Let’s see if there’s a pattern by year

permits %>%
  group_by(year, housing_type_desc) %>%
  summarise(count=n()) %>%
  arrange(housing_type_desc)

## `summarise()` has grouped output by 'year'. You can override using the
## `.groups` argument.

It’s hard to see the pattern like that

Let’s try pivoting the data into a crosstab

#to make this simpler, let's first make a new dataframe to work from

temp <-  permits %>% 
  group_by(year, housing_type_desc) %>% 
  summarise(count=sum(quantity))

## `summarise()` has grouped output by 'year'. You can override using the
## `.groups` argument.

#pivot_wider is part of tidyverse (the tidyr package)
#you tell it the name of the data frame, which column you want to pivot, and which column contains the values you want to display


pivot_wider(temp, names_from = housing_type_desc, values_from = count)
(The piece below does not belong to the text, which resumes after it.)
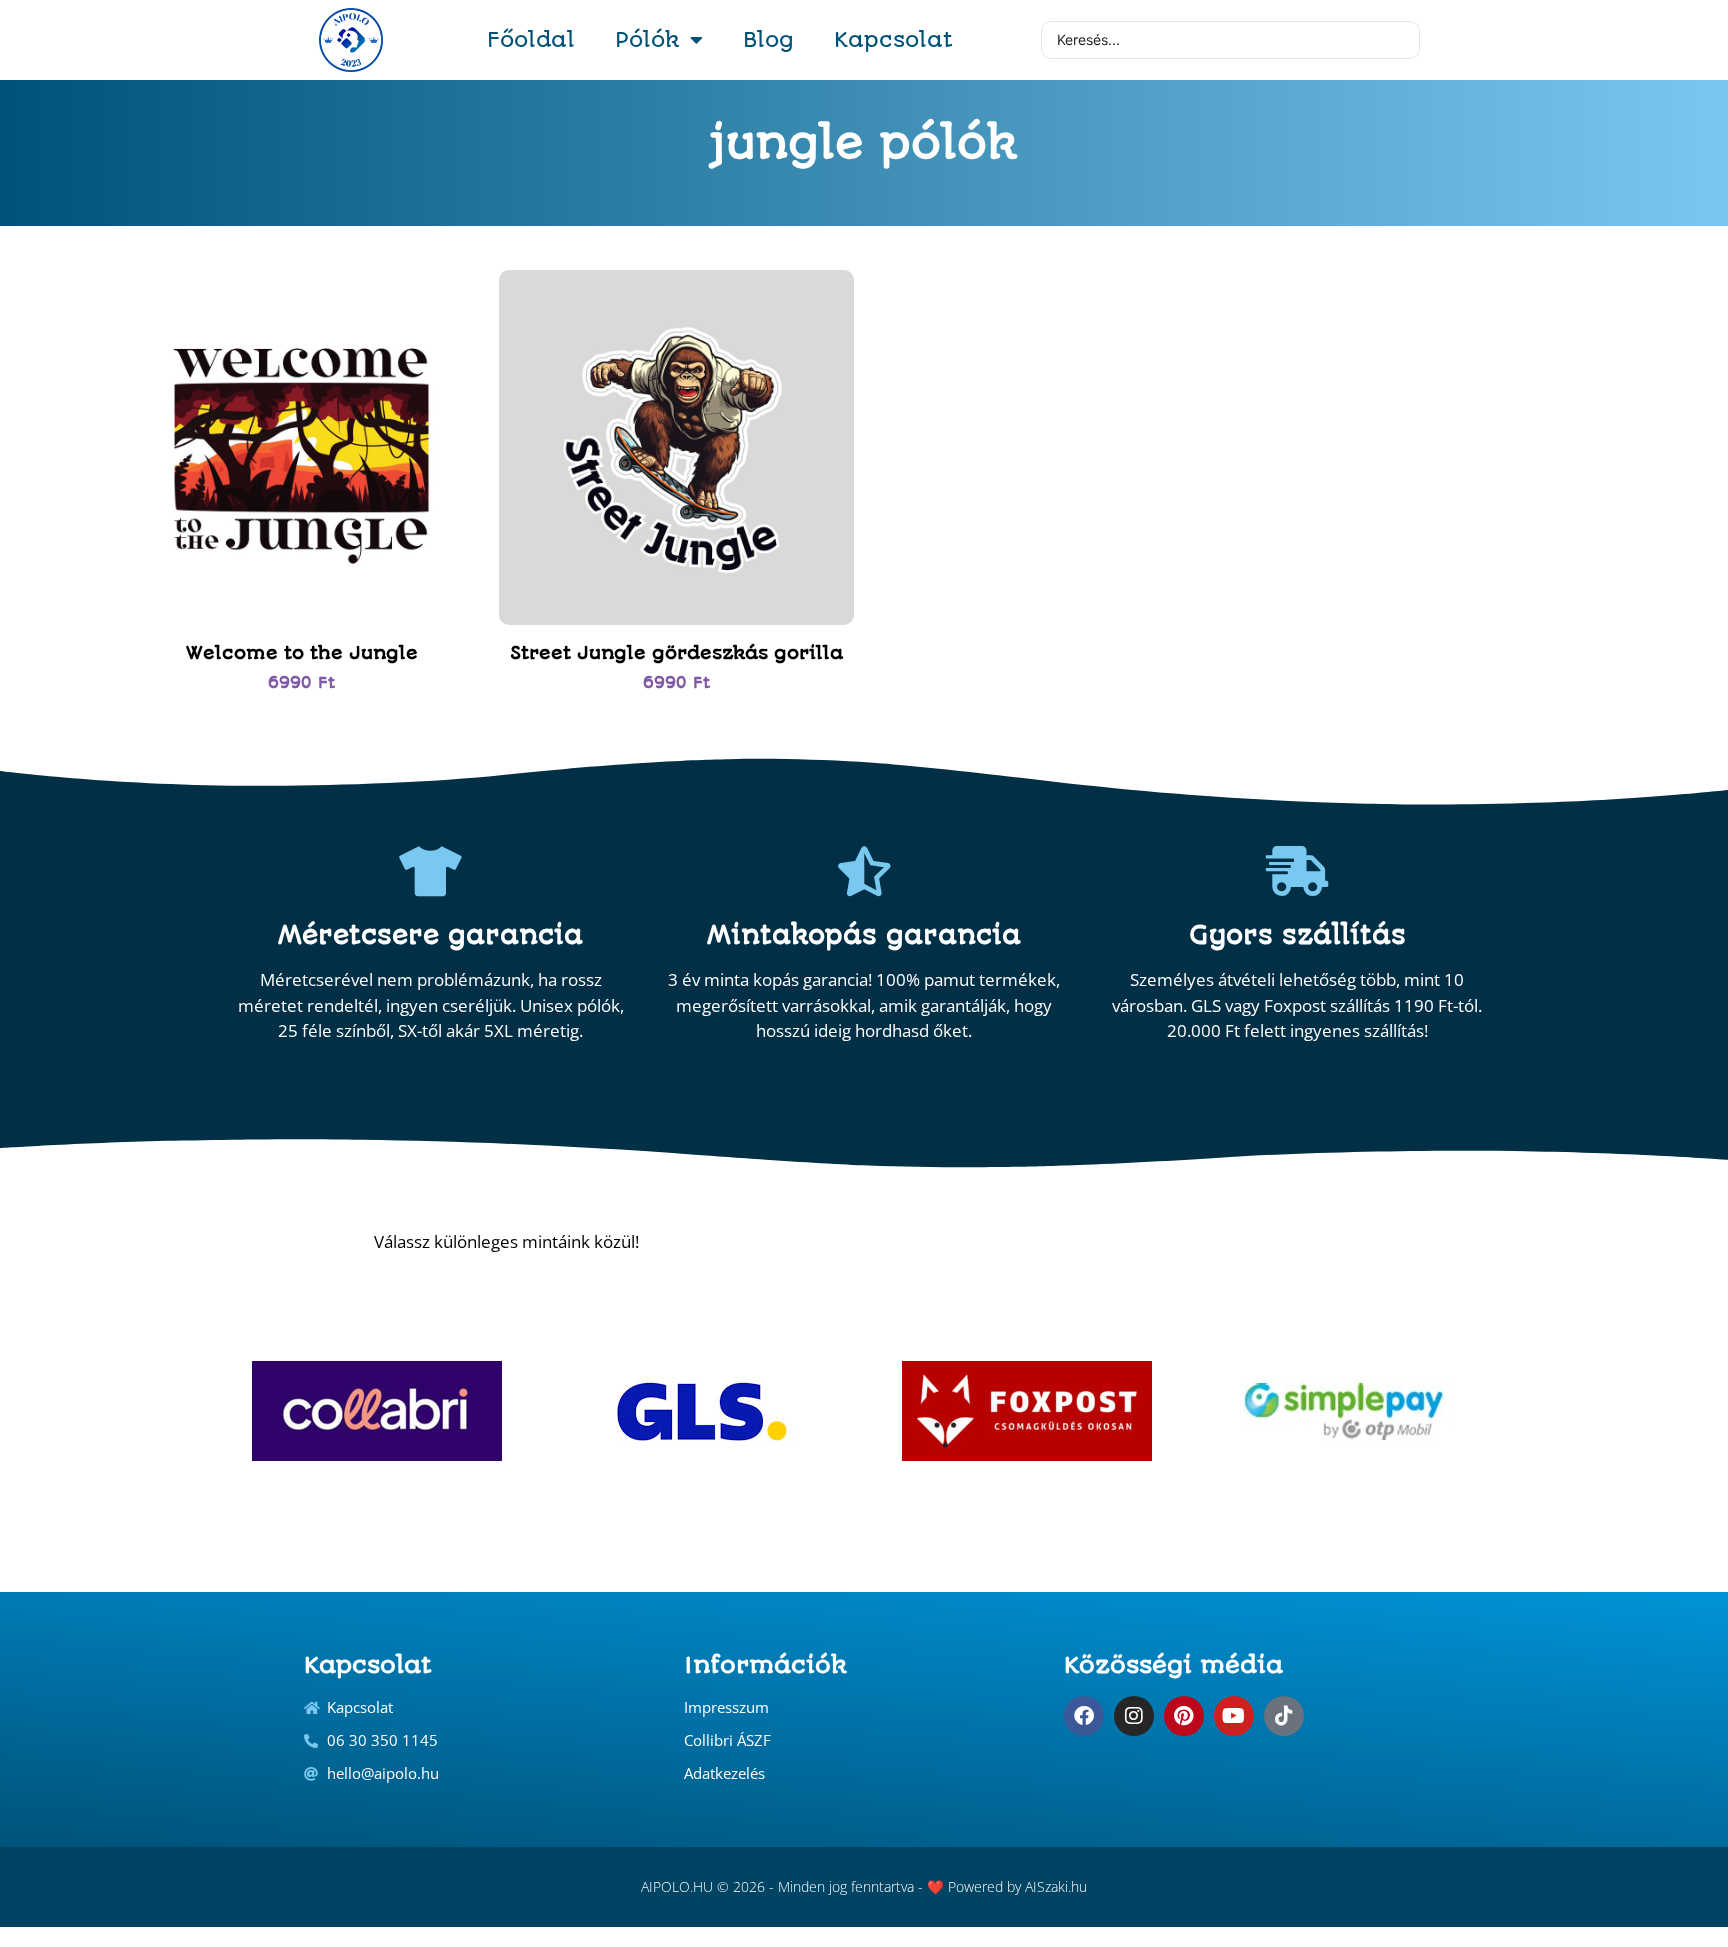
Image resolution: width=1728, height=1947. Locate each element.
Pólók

# Note that names_from is thesame thing as Column as in Excell

#let's make that a dataframe, but this time use the abbreviation (housing_type) for shorter column names,  and then also have it clean up the column headers
#notice that instead of making a "temp" table, I'm doing it all in one swoop

permits_by_year <-  pivot_wider(permits %>% 
                                  group_by(year, housing_type) %>%
                                  summarise(count=sum(quantity)),
                                names_from=housing_type, values_from=count) %>%
  clean_names()

## `summarise()` has grouped output by 'year'. You can override using the
## `.groups` argument.

#view our new table
permits_by_year

Replace NULLs

#this code will replace all the NULLS in the entire table with a 0 (use with caution)

permits_by_year <-  permits_by_year %>% 
  mutate_all(~replace(., is.na(.), 0))

## `mutate_all()` ignored the following grouping variables:
## • Column `year`
## ℹ Use `mutate_at(df, vars(-group_cols()), myoperation)` to silence the message.

# we need to do this because it's hard to add up the columns if there are NULLs
#there are fancy coding ways around it, or you can just replace the nulls like we're doing here

#view our new table
permits_by_year

Add a total column

#This uses BaseR
#it's the most simple approach since we want to add columns 2 through 8

#this uses the apply function. 
#You need to give it the dataframe name, followed by the columns
#in this example we'll use the index numbers to identify the range of columns
# [,2:8]  is how you tell it to add the columns 
# if you did [2:8,] it would add the rows 2 through 8 together
# the 1 is how you tell it to apply it across columns 
# the word "sum" is the function you want to apply

permits_by_year$total <- apply(permits_by_year[,2:8],1,sum)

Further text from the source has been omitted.